We often speak about how Camp UP is all about creating a family. But some of us are lucky enough to share camp with actual blood relations. Head coach Erin Curme is one of the lucky few—her brother, Dan Curme, also coaches at Camp UP. Here Erin reflects on the power of camp and sharing with siblings and other nuclear family members:

As camp UP 2014 comes to a close, I’m reflecting on what it has meant to be part of a family unit at camp. My big brother Dan was one of the first UP staff, and he has been here at camp every summer since the beginning. This year, I had the opportunity to coach alongside him as part of staff, and the experience was one of the best of my life. I finally got to watch him doing all of the things I have heard, watched, and read about as I have followed his story with Ultimate Peace for the last five years.

There are many families that come to this place together, and each has its own dynamic. I watch Nancy Melrose and David Barkan famously whisper-arguing about schedule changes during all-camp meetings.

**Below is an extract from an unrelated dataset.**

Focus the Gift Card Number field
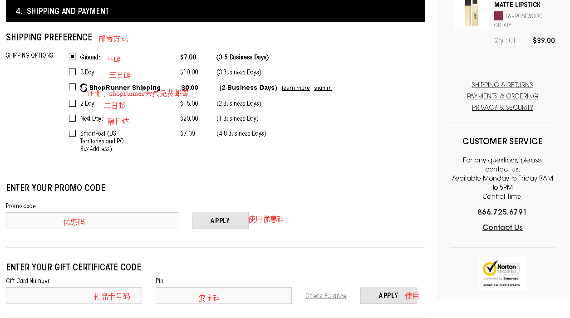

I watch Mickey, Nadav, and UV (Yuval) Pearl singing together in the corner, giggling while taking breaks with rounds of tri-convergence, a game where they all try to say the same word at the same time (which, may I add, is successful for the three of them way too often). I coached this year with Dani and Tala Glass, a pair of cousins who interact gracefully and beautifully with only eye contact and bring the Glass family energy to every game of “Pterodactyl,” making me laugh until I cry.

Dan and I are no different; we bring our own Curme flare to staff, making sarcastic jokes about missing swimsuits and ceramic mugs and holding awkwardly long eye contact across the dining hall. Multiple families populate and help create the atmosphere here at camp, and watching and experiencing all of these interactions on staff is, simply, beautiful.

Not everyone on staff is part of a family unit connected by a name or a bloodline, but we are all part of the Ultimate Peace family, and that is what I think we’re trying to create for our staff and for our kids every time we come here. As a staff, we live together, laugh together, cry together, eat our meals together, joke together, and exist in the closest thing to a family I have experienced outside of my own. When we bring that energy, both from the real family units on staff and from our created staff family, it spreads to our kids and into our teams. This is what creates the atmosphere at camp. This is what fuels real change. This is what we’re here to do. Thanks to my own brother, and to all of my UP family for a great week of camp. I love you, and I’m proud to be part of your family.